---------- Supplied entries ----------

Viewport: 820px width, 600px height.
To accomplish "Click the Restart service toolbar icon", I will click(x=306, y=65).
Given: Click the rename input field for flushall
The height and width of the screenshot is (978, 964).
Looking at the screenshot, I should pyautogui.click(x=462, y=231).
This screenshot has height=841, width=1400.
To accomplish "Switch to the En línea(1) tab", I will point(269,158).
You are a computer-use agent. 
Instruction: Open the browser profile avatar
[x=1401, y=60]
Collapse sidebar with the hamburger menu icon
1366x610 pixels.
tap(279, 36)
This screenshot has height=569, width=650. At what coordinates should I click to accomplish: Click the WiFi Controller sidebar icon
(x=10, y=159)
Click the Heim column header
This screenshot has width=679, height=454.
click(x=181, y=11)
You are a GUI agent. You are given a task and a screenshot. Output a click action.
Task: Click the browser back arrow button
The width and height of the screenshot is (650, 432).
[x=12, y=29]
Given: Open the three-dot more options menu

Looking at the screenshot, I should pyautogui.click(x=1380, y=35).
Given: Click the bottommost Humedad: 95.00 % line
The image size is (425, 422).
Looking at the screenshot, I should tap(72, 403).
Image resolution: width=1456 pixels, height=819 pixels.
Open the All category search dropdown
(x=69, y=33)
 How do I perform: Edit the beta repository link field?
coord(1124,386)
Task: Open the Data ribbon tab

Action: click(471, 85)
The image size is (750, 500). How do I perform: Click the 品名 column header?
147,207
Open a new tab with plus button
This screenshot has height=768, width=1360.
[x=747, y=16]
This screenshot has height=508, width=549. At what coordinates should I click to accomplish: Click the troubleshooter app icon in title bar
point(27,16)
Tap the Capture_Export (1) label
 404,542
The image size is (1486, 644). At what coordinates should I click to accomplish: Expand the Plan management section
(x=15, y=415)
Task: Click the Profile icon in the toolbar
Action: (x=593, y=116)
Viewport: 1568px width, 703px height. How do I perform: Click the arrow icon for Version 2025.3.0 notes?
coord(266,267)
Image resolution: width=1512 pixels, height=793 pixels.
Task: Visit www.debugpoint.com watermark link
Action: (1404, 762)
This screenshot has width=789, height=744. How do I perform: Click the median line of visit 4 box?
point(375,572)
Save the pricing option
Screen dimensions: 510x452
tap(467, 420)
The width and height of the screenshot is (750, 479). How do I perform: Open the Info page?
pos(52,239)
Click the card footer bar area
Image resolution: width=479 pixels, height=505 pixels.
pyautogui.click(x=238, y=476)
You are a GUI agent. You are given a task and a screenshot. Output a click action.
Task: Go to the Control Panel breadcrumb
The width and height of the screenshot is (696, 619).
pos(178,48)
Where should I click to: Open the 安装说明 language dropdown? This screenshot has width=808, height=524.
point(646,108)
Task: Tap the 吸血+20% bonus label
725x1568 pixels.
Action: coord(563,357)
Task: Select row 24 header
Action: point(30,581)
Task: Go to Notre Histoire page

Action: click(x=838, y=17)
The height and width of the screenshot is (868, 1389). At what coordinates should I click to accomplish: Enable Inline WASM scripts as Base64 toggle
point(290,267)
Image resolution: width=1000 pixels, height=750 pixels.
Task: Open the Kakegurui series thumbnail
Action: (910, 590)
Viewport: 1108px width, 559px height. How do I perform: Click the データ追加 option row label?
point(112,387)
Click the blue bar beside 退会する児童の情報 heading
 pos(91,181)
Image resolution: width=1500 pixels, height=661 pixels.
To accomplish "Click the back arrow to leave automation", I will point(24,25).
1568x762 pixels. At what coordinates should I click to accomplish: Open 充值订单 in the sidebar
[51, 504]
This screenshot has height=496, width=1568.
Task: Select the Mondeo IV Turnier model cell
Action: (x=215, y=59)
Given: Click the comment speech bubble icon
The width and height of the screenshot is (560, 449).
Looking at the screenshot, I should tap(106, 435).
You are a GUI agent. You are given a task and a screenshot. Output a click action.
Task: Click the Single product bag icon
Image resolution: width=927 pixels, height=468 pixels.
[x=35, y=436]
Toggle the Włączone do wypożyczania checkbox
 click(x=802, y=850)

----------

The expected output is the exact run of lines from the start of the entries through the line with "This screenshot has height=841, width=1400.", inclusive.

Viewport: 820px width, 600px height.
To accomplish "Click the Restart service toolbar icon", I will click(x=306, y=65).
Given: Click the rename input field for flushall
The height and width of the screenshot is (978, 964).
Looking at the screenshot, I should pyautogui.click(x=462, y=231).
This screenshot has height=841, width=1400.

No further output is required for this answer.